TEXTE D'ÉTUDE
--------------------

En effet, le scénario tendanciel, (celui qui suit la tendance actuelle) prévoit une très légère baisse de la consommation d’énergie finale d’ici 2050. Le gouvernement français considère qu’il faut diviser par 6 l’empreinte carbone de la France pour atteindre la neutralité carbone. Or, pour diviser par 6 l’empreinte carbone, il faut soit multiplier par 6 l’efficience, soit par 6 la sobriété, soit par 6 les énergies renouvelables. Or, en 38 ans (de 1990 et 2018), la France n’est parvenue qu’à une baisse de 18 % de ses émissions de CO2, alors qu’il faudrait atteindre une baisse de 600%.

Depuis plusieurs années, on relève une légère diminution progressive de la consommation d’énergie en France. La première raison, c’est que la croissance de l’énergie s’avère un peu plus faible que la croissance de l’efficience énergétique. Or, c’est rarement le cas dans les pays à forte croissance économique.  La seconde raison est que la France a exporté ses émissions de CO2, en important des produits supplémentaires de pays tel que la Chine.

La proportion des énergies renouvelables mondialement s’avère encore limitée et le restera sans doute.  Au plan mondial, la part des énergies renouvelables s’élève à 17,9 % de la consommation finale d’énergie. De plus, la croissance de la consommation mondiale d’énergie continue d’augmenter et la croissance des énergies fossiles est 1,75 fois plus rapide que celles des énergies renouvelables. [13]

L’efficience énergétique ne suffira pas à atteindre une empreinte carbone soutenable. La baisse des émissions de C02 de la France ne s’élève qu’à 18% en 38 ans. Or, l’objectif n’était déjà pas très ambitieux, car à présent, la baisse attendue s’élève à 600% des émissions de CO2, selon le ministère de l’environnement, puisque l’empreinte carbone s’avère 6 fois trop importante pour la France. Autant de dire que l’efficience est bien loin de suffire à atteindre les objectifs.

De plus il faut distinguer les faibles progrès des pays riches et le recul des pays en développement en matière d’émissions de CO2. Car ces derniers ont une croissance du PIB plus importantes que celles des pays industrialisés.

Ce sont principalement les actions collectives, avant les actions individuelles qui peuvent changer le climat. Les actions individuelles des français ne peuvent pas diminuer de plus de 25 % l’empreinte carbone. Les 75 % relèvent de l’action collective, tels que le développement des infrastructures routières, le développement des transports en commun, le développement de système énergétique moins énergivore, le développement des écotaxes…

Selon Dugast de Carbone 4 voila ce qu’il est « possible d’espérer en termes de baisse de l’empreinte carbone si un Français activait conjointement et systématiquement l’ensemble de ces actions, tous les jours de l’année. Il en ressort que la baisse serait de l’ordre de -25%. Si l’on considère par ailleurs que, en cas d’exhortation généralisée à l’action, tous les Français seront loin d’activer l’ensemble des leviers, ce que l’on peut attendre de mieux de la part de ces changements de comportement individuels serait plutôt de l’ordre d’une baisse de -5% à -10% de l’empreinte carbone moyenne »[14].

--------------------

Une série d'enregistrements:
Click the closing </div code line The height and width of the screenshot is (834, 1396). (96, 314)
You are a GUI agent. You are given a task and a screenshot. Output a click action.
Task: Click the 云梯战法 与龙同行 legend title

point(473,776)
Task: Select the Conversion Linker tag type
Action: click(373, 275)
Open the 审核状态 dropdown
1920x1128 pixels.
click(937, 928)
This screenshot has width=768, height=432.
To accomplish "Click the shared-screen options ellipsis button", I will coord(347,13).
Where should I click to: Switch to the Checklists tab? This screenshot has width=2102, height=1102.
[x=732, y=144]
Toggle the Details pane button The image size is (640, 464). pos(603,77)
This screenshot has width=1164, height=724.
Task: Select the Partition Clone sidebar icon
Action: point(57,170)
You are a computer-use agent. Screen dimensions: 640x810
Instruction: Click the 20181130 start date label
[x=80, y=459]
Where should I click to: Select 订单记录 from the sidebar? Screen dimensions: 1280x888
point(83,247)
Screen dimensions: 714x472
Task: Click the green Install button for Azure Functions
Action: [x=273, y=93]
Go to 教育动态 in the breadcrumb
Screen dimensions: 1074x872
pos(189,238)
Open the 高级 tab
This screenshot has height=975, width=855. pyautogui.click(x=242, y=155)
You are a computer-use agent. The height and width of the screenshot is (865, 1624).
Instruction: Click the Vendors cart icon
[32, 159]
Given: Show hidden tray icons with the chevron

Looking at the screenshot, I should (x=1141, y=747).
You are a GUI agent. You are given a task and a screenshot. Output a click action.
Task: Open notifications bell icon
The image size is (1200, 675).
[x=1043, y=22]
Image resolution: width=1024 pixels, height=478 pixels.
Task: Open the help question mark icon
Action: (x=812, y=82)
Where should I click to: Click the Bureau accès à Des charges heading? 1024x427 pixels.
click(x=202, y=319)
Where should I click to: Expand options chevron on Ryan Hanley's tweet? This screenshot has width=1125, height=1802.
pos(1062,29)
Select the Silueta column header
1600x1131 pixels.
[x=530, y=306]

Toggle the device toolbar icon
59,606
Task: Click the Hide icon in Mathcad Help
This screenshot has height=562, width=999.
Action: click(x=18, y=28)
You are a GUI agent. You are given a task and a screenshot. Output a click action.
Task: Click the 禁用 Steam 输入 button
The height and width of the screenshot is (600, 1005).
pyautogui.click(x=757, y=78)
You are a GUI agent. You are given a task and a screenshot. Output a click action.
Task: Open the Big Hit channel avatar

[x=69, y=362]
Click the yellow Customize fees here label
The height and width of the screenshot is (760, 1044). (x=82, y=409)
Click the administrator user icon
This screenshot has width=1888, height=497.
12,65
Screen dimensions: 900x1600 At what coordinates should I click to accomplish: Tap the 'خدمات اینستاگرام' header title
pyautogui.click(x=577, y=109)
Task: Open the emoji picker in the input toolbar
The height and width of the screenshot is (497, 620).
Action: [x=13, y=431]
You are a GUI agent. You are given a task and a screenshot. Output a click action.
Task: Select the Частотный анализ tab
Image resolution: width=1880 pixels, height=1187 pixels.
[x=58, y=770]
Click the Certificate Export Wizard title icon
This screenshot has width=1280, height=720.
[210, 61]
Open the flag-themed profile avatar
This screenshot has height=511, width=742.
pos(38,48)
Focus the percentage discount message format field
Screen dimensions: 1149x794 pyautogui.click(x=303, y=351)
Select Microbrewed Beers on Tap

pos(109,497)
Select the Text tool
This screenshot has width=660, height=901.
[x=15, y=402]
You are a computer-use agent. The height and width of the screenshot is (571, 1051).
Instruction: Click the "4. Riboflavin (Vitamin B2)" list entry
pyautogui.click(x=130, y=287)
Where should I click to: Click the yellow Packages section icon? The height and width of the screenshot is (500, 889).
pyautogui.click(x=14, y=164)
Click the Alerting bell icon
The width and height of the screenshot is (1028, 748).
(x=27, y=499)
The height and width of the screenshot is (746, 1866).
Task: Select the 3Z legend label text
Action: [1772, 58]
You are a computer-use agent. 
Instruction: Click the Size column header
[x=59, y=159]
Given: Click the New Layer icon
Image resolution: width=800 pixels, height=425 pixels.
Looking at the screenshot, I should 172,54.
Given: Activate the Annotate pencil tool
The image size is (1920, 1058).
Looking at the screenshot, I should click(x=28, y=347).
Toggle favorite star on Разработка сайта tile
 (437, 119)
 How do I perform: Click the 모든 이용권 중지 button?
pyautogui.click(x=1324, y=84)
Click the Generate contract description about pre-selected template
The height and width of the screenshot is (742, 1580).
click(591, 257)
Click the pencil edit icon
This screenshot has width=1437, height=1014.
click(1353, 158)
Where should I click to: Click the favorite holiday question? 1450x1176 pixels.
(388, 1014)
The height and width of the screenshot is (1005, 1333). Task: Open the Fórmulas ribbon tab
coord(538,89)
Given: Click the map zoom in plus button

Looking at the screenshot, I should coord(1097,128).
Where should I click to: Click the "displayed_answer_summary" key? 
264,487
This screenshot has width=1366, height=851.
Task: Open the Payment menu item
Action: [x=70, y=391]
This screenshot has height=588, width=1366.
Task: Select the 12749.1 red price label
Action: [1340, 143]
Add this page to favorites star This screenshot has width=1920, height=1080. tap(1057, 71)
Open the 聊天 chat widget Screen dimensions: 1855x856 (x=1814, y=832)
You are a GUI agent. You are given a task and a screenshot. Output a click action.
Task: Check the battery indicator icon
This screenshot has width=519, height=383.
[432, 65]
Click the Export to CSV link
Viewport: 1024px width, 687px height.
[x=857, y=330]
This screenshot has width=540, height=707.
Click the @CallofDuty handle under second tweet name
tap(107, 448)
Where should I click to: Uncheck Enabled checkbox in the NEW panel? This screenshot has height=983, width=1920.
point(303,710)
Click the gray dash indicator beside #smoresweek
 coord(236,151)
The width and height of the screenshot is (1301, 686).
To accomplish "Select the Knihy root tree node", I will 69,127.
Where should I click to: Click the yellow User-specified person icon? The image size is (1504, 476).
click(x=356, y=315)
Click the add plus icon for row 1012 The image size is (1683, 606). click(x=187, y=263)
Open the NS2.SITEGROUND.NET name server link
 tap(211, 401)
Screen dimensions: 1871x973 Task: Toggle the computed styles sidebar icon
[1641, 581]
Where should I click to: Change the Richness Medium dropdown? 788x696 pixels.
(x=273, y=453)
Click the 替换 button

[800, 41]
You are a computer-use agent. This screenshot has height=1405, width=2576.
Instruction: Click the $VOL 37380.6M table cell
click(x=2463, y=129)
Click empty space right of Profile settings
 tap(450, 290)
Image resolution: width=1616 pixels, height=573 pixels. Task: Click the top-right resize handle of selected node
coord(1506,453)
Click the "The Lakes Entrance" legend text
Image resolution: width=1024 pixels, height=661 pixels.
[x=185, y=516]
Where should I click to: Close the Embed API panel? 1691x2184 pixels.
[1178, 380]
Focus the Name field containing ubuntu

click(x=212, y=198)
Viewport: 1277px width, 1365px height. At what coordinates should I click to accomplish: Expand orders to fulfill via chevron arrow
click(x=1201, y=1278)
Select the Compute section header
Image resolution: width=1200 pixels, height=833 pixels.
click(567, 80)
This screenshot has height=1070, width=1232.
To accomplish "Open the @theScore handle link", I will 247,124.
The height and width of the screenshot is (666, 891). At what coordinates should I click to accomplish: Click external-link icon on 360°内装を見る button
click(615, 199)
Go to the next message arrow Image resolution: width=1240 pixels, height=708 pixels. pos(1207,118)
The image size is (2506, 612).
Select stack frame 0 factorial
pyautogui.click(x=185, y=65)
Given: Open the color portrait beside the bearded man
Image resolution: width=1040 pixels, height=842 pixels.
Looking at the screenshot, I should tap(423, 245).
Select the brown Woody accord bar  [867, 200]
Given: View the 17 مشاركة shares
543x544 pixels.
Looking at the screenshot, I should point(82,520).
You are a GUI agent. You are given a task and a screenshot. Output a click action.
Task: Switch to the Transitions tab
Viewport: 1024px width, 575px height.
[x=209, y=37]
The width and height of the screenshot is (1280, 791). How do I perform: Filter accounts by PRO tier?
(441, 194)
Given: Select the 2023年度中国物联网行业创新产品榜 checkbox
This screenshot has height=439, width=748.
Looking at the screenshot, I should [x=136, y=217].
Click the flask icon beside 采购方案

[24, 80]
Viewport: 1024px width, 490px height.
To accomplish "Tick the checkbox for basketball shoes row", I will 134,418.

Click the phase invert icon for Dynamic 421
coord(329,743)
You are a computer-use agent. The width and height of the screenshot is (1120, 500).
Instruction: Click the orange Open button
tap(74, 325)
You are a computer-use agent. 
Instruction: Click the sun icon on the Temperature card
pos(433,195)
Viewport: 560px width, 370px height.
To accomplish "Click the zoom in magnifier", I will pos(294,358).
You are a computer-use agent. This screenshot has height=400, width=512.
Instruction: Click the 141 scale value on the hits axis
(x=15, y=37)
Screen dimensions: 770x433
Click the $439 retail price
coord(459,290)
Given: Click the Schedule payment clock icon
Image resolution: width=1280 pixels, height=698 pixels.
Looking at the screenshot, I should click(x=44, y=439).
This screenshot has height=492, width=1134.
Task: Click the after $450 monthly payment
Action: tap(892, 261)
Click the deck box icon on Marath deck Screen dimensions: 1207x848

--------------------

CONSIGNE 1
D'après le texte d'étude, à combien s'élève la part des énergies renouvelables dans la consommation finale d'énergie au plan mondial ?
CONSIGNE 2
Relevez dans le texte d'étude tous les exemples d'action collective cités.
CONSIGNE 3
Traduisez en anglais cette phrase du texte d'étude : « Les actions individuelles des français ne peuvent pas diminuer de plus de 25 % l'empreinte carbone. »
Appuyez-vous uniquement sur le texte d'étude.

RÉPONSE RÉDIGÉE 1
Elle s'élève à 17,9 %.

RÉPONSE RÉDIGÉE 2
- le développement des infrastructures routières
- le développement des transports en commun
- le développement de système énergétique moins énergivore
- le développement des écotaxes

RÉPONSE RÉDIGÉE 3
The individual actions of the French cannot reduce the carbon footprint by more than 25%.